Function: int gsl_eigen_hermv (gsl_matrix_complex * A, gsl_vector * eval, gsl_matrix_complex * evec, gsl_eigen_hermv_workspace * w)
This function computes the eigenvalues and eigenvectors of the complex hermitian matrix A. Additional workspace of the appropriate size must be provided in w. The diagonal and lower triangular part of A are destroyed during the computation, but the strict upper triangular part is not referenced. The imaginary parts of the diagonal are assumed to be zero and are not referenced. The eigenvalues are stored in the vector eval and are unordered. The corresponding complex eigenvectors are stored in the columns of the matrix evec. For example, the eigenvector in the first column corresponds to the first eigenvalue. The eigenvectors are guaranteed to be mutually orthogonal and normalised to unit magnitude.

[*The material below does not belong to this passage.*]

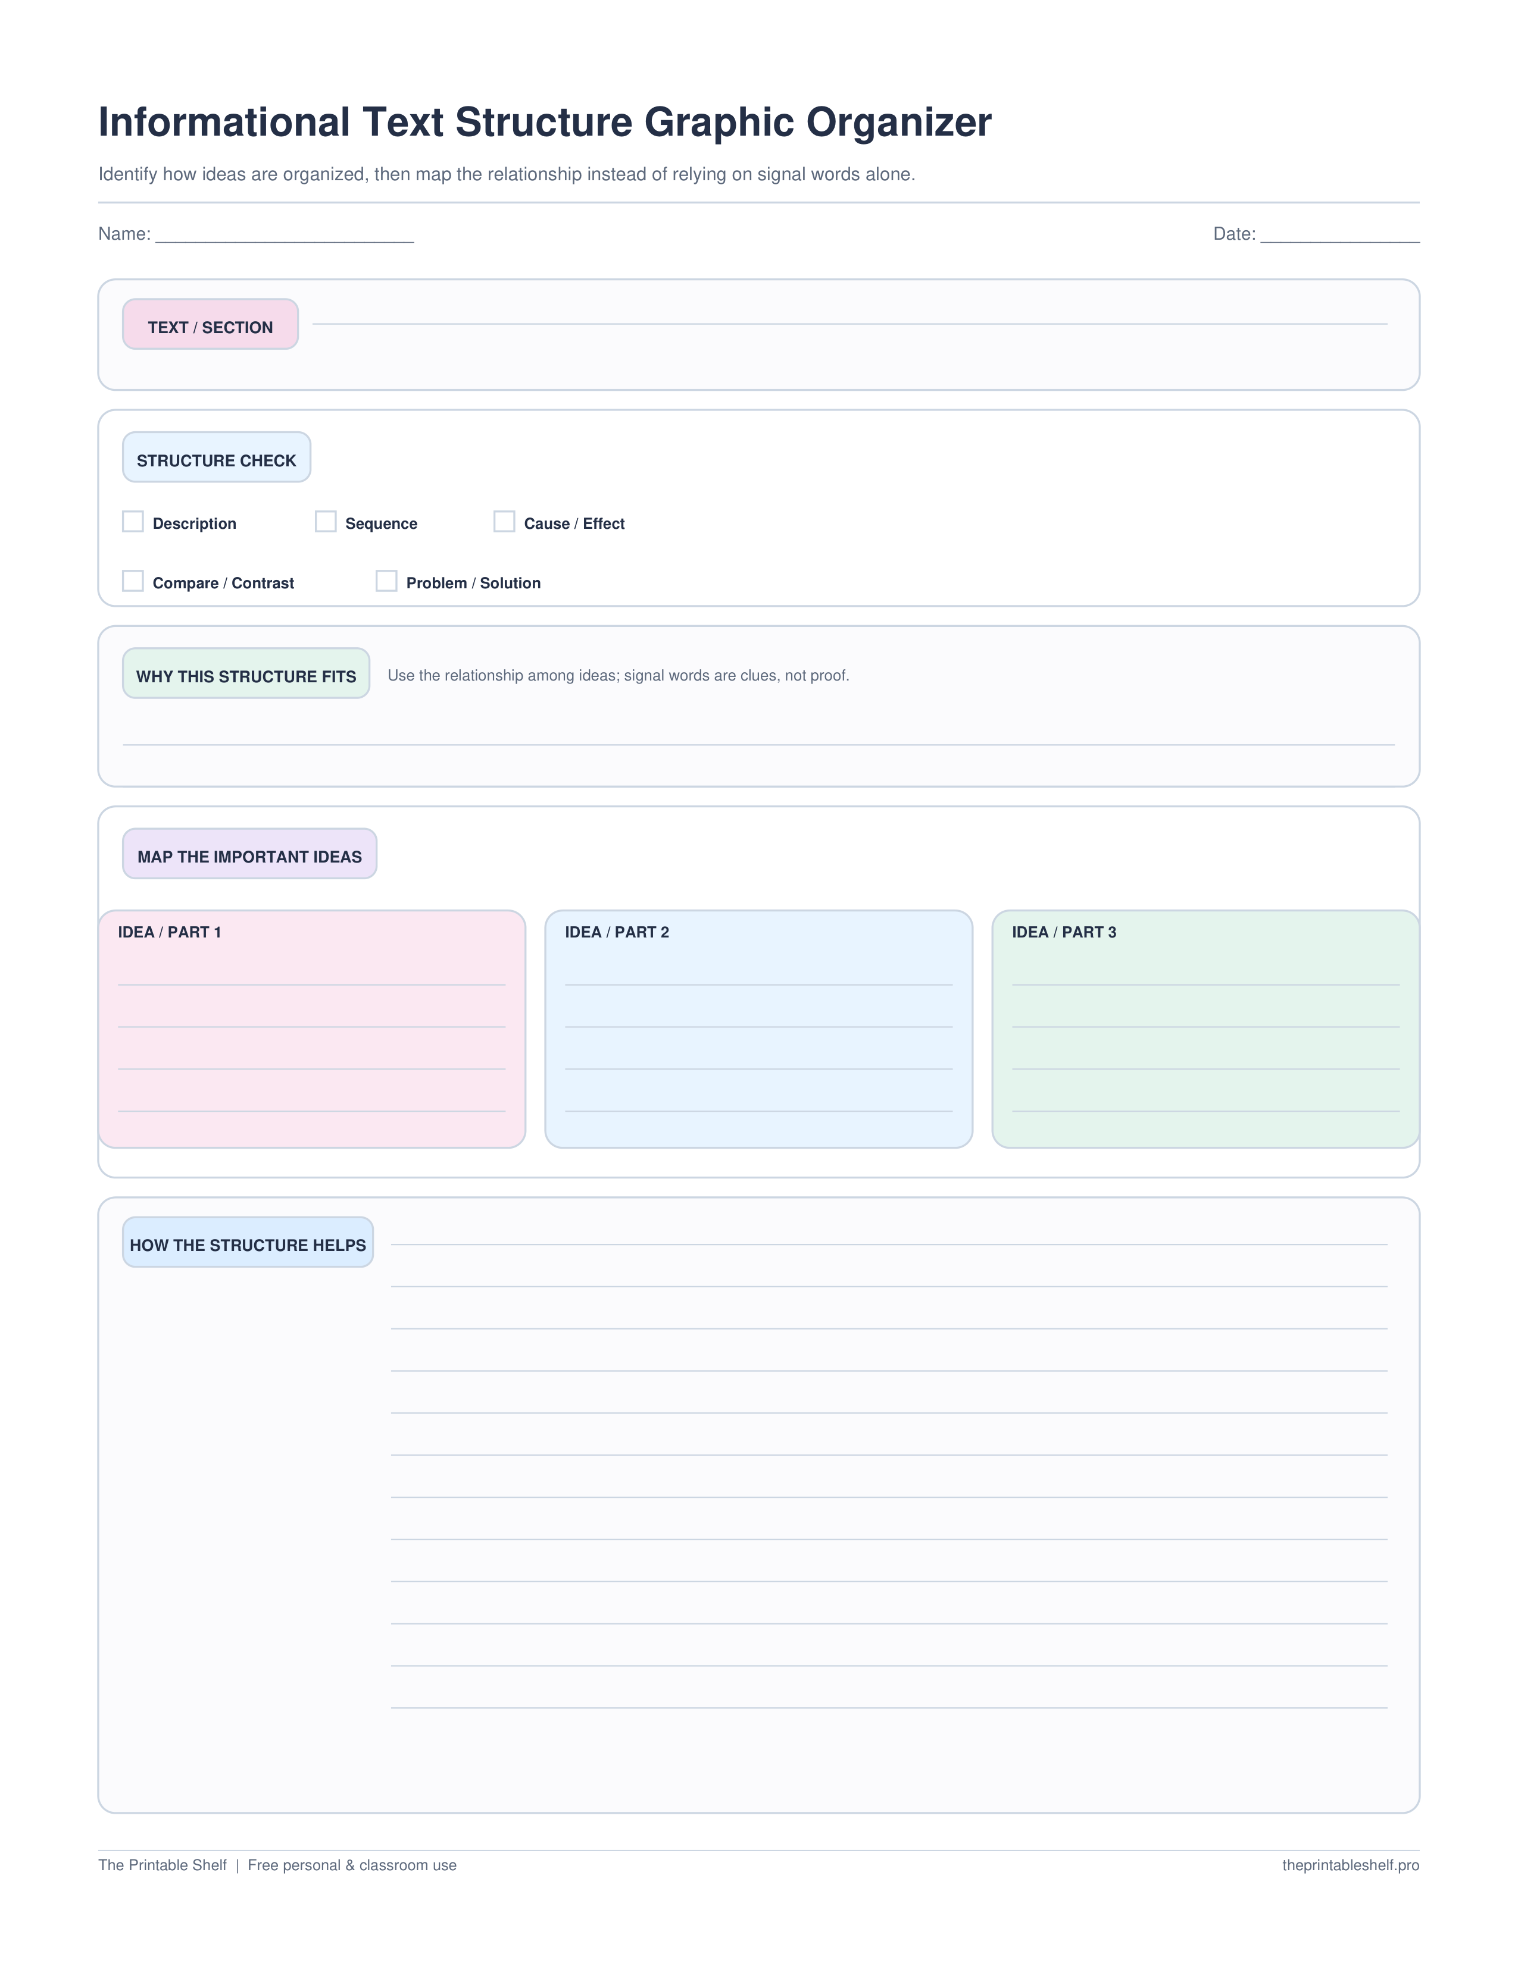Click first writing line beside HOW THE STRUCTURE HELPS

click(889, 1244)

## Sorting Eigenvalues and Eigenvectors

Function: int gsl_eigen_symmv_sort (gsl_vector * eval, gsl_matrix * evec, gsl_eigen_sort_t sort_type)
This function simultaneously sorts the eigenvalues stored in the vector eval and the corresponding real eigenvectors stored in the columns of the matrix evec into ascending or descending order according to the value of the parameter sort_type,

`GSL_EIGEN_SORT_VAL_ASC`
ascending order in numerical value
`GSL_EIGEN_SORT_VAL_DESC`
descending order in numerical value
`GSL_EIGEN_SORT_ABS_ASC`
ascending order in magnitude
`GSL_EIGEN_SORT_ABS_DESC`
descending order in magnitude

Function: int gsl_eigen_hermv_sort (gsl_vector * eval, gsl_matrix_complex * evec, gsl_eigen_sort_t sort_type)
This function simultaneously sorts the eigenvalues stored in the vector eval and the corresponding complex eigenvectors stored in the columns of the matrix evec into ascending or descending order according to the value of the parameter sort_type as shown above.

## Examples

The following program computes the eigenvalues and eigenvectors of the 4-th order Hilbert matrix, H(i,j) = 1/(i + j + 1).

```#include <stdio.h>
#include <gsl/gsl_math.h>
#include <gsl/gsl_eigen.h>

int
main (void)
{
double data[] = { 1.0  , 1/2.0, 1/3.0, 1/4.0,
1/2.0, 1/3.0, 1/4.0, 1/5.0,
1/3.0, 1/4.0, 1/5.0, 1/6.0,
1/4.0, 1/5.0, 1/6.0, 1/7.0 };

gsl_matrix_view m
= gsl_matrix_view_array(data, 4, 4);

gsl_vector *eval = gsl_vector_alloc (4);
gsl_matrix *evec = gsl_matrix_alloc (4, 4);

gsl_eigen_symmv_workspace * w =
gsl_eigen_symmv_alloc (4);

gsl_eigen_symmv (&m.matrix, eval, evec, w);

gsl_eigen_symmv_free(w);

gsl_eigen_symmv_sort (eval, evec,
GSL_EIGEN_SORT_ABS_ASC);

{
int i;

for (i = 0; i < 4; i++)
{
double eval_i
= gsl_vector_get(eval, i);
gsl_vector_view evec_i
= gsl_matrix_column(evec, i);

printf("eigenvalue = %g\n", eval_i);
printf("eigenvector = \n");
gsl_vector_fprintf(stdout,
&evec_i.vector, "%g");
}
}

return 0;
}
```

Here is the beginning of the output from the program,

```\$ ./a.out
eigenvalue = 9.67023e-05
eigenvector =
-0.0291933
0.328712
-0.791411
0.514553
...
```

This can be compared with the corresponding output from GNU OCTAVE,

```octave> [v,d] = eig(hilb(4));
octave> diag(d)
ans =

9.6702e-05
6.7383e-03
1.6914e-01
1.5002e+00

octave> v
v =

0.029193   0.179186  -0.582076   0.792608
-0.328712  -0.741918   0.370502   0.451923
0.791411   0.100228   0.509579   0.322416
-0.514553   0.638283   0.514048   0.252161
```

Note that the eigenvectors can differ by a change of sign, since the sign of an eigenvector is arbitrary.